[Input material]

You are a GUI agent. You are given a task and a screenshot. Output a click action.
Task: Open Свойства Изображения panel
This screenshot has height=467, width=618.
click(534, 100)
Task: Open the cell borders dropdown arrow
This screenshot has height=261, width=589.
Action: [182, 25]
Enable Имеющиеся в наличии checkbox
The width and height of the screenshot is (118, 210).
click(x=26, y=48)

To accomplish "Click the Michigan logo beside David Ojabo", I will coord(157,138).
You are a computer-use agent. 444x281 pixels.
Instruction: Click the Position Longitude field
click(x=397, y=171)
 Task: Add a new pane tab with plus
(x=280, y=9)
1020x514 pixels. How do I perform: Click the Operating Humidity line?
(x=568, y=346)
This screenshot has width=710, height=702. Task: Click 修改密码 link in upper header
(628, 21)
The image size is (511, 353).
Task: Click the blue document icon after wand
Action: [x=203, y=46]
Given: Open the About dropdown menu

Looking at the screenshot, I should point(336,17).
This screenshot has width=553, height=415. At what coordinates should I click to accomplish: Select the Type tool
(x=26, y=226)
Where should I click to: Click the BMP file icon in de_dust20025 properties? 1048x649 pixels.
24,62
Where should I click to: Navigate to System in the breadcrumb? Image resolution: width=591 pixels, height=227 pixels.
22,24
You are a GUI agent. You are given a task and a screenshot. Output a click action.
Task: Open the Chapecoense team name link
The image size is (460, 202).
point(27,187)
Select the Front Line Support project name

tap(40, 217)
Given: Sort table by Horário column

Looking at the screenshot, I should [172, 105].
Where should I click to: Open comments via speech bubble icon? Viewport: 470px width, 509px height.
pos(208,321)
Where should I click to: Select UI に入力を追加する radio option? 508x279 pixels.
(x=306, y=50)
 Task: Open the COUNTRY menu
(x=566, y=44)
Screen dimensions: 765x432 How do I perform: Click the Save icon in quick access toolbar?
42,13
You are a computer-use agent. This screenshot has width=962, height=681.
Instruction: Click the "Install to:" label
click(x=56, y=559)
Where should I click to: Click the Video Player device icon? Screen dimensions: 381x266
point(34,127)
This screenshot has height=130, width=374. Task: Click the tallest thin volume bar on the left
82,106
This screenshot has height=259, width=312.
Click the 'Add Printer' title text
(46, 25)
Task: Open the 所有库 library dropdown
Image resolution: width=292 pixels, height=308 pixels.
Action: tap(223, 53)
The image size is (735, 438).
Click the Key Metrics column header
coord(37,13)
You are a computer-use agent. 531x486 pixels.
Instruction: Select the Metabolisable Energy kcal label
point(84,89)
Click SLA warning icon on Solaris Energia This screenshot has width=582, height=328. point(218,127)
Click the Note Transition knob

[/Input material]

Problem statement:
Copy all records verbatim.

Answer box:
You are a GUI agent. You are given a task and a screenshot. Output a click action.
Task: Open Свойства Изображения panel
This screenshot has height=467, width=618.
click(534, 100)
Task: Open the cell borders dropdown arrow
This screenshot has height=261, width=589.
Action: [182, 25]
Enable Имеющиеся в наличии checkbox
The width and height of the screenshot is (118, 210).
click(x=26, y=48)

To accomplish "Click the Michigan logo beside David Ojabo", I will coord(157,138).
You are a computer-use agent. 444x281 pixels.
Instruction: Click the Position Longitude field
click(x=397, y=171)
 Task: Add a new pane tab with plus
(x=280, y=9)
1020x514 pixels. How do I perform: Click the Operating Humidity line?
(x=568, y=346)
This screenshot has width=710, height=702. Task: Click 修改密码 link in upper header
(628, 21)
The image size is (511, 353).
Task: Click the blue document icon after wand
Action: [x=203, y=46]
Given: Open the About dropdown menu

Looking at the screenshot, I should point(336,17).
This screenshot has width=553, height=415. At what coordinates should I click to accomplish: Select the Type tool
(x=26, y=226)
Where should I click to: Click the BMP file icon in de_dust20025 properties? 1048x649 pixels.
24,62
Where should I click to: Navigate to System in the breadcrumb? Image resolution: width=591 pixels, height=227 pixels.
22,24
You are a GUI agent. You are given a task and a screenshot. Output a click action.
Task: Open the Chapecoense team name link
The image size is (460, 202).
point(27,187)
Select the Front Line Support project name

tap(40, 217)
Given: Sort table by Horário column

Looking at the screenshot, I should [172, 105].
Where should I click to: Open comments via speech bubble icon? Viewport: 470px width, 509px height.
pos(208,321)
Where should I click to: Select UI に入力を追加する radio option? 508x279 pixels.
(x=306, y=50)
 Task: Open the COUNTRY menu
(x=566, y=44)
Screen dimensions: 765x432 How do I perform: Click the Save icon in quick access toolbar?
42,13
You are a computer-use agent. This screenshot has width=962, height=681.
Instruction: Click the "Install to:" label
click(x=56, y=559)
Where should I click to: Click the Video Player device icon? Screen dimensions: 381x266
point(34,127)
This screenshot has height=130, width=374. Task: Click the tallest thin volume bar on the left
82,106
This screenshot has height=259, width=312.
Click the 'Add Printer' title text
(46, 25)
Task: Open the 所有库 library dropdown
Image resolution: width=292 pixels, height=308 pixels.
Action: tap(223, 53)
The image size is (735, 438).
Click the Key Metrics column header
coord(37,13)
You are a computer-use agent. 531x486 pixels.
Instruction: Select the Metabolisable Energy kcal label
point(84,89)
Click SLA warning icon on Solaris Energia This screenshot has width=582, height=328. point(218,127)
Click the Note Transition knob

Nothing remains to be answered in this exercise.